Problem statement
What you should give back is a precise copy of the lines below from the one containing "Where should I" through the one containing "How do I perform: Click", with no pictures.

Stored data
※
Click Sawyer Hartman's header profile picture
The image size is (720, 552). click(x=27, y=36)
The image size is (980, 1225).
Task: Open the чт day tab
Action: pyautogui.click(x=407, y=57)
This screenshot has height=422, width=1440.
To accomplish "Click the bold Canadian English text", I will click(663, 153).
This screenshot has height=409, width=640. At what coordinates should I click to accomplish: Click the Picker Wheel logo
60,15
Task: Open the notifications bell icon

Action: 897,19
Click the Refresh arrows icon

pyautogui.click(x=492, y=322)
※
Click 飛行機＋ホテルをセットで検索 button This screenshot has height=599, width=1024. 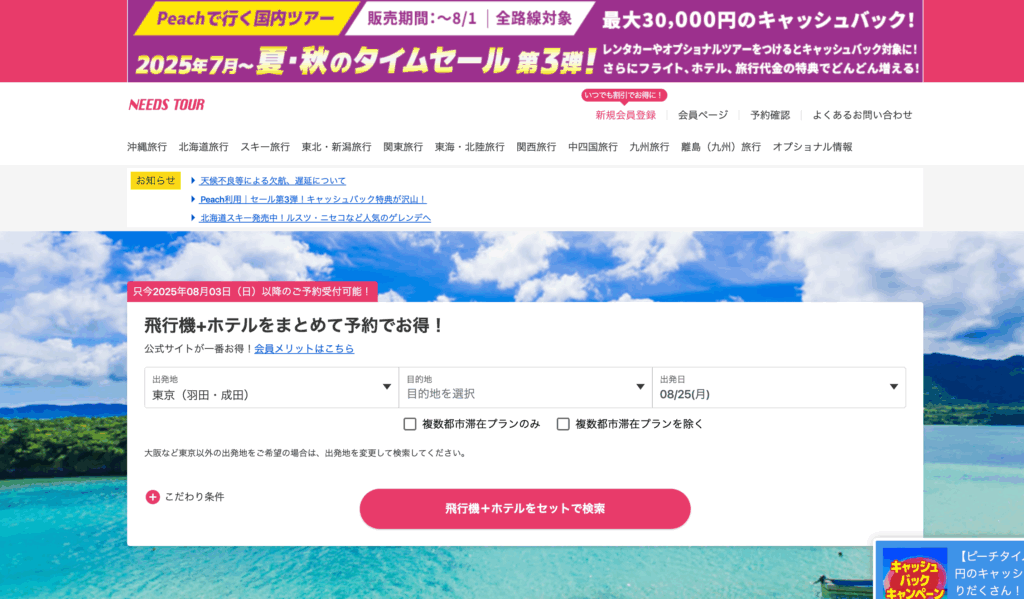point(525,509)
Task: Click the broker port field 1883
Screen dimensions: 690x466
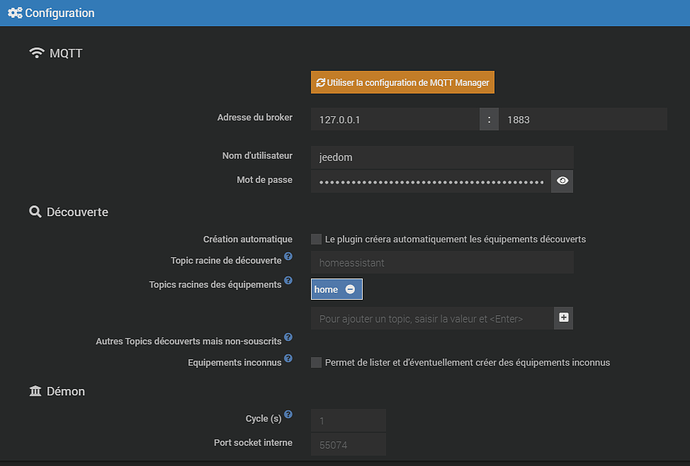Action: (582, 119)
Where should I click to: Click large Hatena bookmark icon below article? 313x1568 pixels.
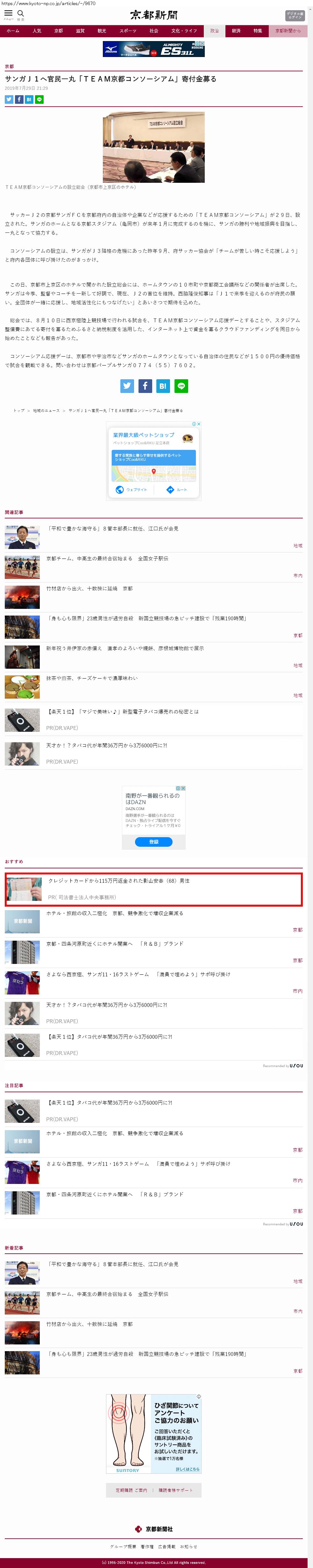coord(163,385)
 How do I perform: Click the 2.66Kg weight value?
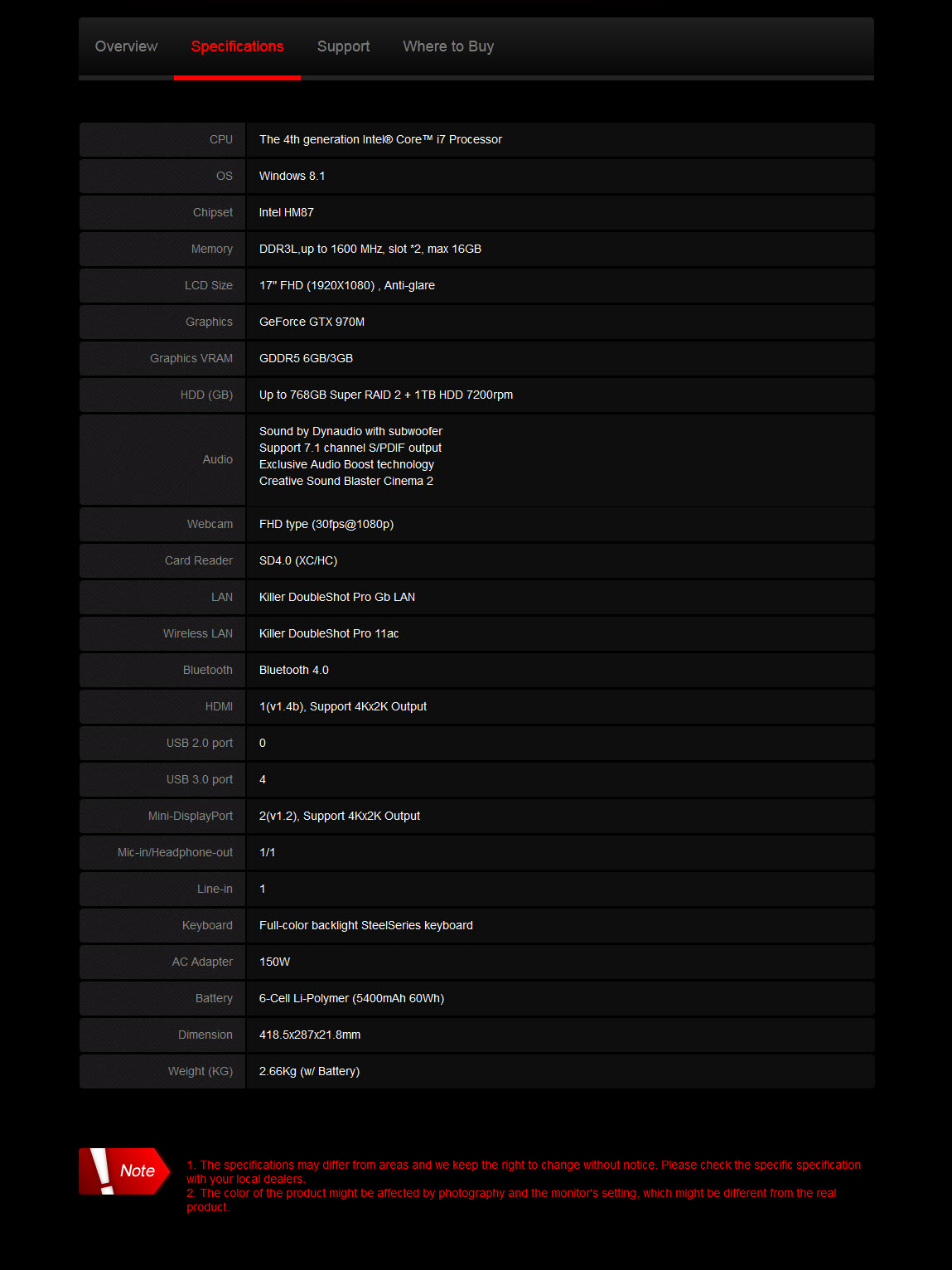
※
Written response
Where should I click to: Click large Hatena bookmark icon below article? 313x1568 pixels.
coord(163,385)
 How do I perform: Click the 2.66Kg weight value?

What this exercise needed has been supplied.